It was 5:48 p.m. when dinner was officially over in our house. My husband had taken the shift feeding our baby girl who was covered in food—just the way she likes it at 11-months-old. Her belly, as well as ours, was full. So were our hearts. The minutes were long as we giggled at her dirty face. For a while, we were all carefree.
All too quickly, though, reality struck. I looked to my right, then to my left, and all I could see were messes. Pots and pans. Dishes. Paper towels used to clean our little one’s face. I fixed my gaze straight ahead, hoping to avoid the kitchen altogether, and looked into the room where our family spends more time together. There it was again: that mess! The overwhelm hit hard as I asked myself, “Can I ever get away from it?!”
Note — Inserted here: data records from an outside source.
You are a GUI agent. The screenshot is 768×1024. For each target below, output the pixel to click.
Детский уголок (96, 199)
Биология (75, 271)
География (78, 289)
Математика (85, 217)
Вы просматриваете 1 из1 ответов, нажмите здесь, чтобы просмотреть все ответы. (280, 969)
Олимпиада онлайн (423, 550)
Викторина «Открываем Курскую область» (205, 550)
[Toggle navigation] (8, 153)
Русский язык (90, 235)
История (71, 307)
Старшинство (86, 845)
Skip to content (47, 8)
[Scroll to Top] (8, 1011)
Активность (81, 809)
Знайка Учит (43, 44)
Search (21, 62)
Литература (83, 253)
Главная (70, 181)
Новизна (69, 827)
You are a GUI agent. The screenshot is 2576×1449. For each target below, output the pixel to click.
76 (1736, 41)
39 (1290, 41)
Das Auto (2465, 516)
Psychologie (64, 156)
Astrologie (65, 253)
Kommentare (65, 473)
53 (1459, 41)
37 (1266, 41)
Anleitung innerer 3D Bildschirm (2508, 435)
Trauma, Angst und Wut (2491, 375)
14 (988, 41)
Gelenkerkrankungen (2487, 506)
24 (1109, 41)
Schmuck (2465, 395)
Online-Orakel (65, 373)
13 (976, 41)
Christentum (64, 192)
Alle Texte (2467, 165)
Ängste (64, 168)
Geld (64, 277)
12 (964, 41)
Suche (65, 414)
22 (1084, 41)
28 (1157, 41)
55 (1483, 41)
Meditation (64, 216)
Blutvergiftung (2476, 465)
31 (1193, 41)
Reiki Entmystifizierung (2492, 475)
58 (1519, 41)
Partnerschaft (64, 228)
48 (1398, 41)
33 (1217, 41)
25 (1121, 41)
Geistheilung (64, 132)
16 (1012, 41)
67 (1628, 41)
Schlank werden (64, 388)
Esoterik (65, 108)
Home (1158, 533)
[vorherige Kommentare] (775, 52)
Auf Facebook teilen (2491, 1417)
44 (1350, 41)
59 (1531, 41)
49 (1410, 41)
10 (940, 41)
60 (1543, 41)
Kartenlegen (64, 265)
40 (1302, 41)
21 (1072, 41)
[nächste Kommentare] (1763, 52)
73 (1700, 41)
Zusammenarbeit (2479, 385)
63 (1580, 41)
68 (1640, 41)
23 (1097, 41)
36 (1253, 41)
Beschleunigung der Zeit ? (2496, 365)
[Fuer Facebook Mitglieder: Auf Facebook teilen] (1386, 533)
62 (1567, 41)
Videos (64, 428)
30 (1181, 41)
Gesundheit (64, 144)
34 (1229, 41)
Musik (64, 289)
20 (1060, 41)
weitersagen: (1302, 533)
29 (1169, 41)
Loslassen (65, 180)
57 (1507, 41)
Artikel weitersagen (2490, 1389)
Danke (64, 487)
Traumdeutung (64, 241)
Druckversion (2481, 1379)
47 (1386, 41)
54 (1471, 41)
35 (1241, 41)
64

The answer is simple and it’s, well, no—not as long as I am the mother of small children. The messes will change as our family changes, and they might even become bigger as our children grow bigger. The chaos is here to stay, and I should be thankful for it.
Instead of worrying, I should refocus the lens through which I see my surroundings and say, “Lord, bless this mess.”
Bless this mess all around me as I stand here in my kitchen. Thank you for dishes and silverware and pots and pans, which dirty so easily, so quickly, but also create wonderful meals that bring loved ones together. Thank you for modern conveniences like running water and dishwashers. Thank you for this highchair, which holds my baby while she learns to feed herself, and for the collection of cheese shreds and barbecue chicken I’ll soon retrieve from deep in the corners of her seat. Thank you for the crumbs under my feet. Yes, even them. Each one is a gentle, yet crunchy reminder of what You put on our table.
Lord, bless this mess. You provide all our needs and then some, and Your ways are always good. I will walk out of this kitchen with a smile on my face.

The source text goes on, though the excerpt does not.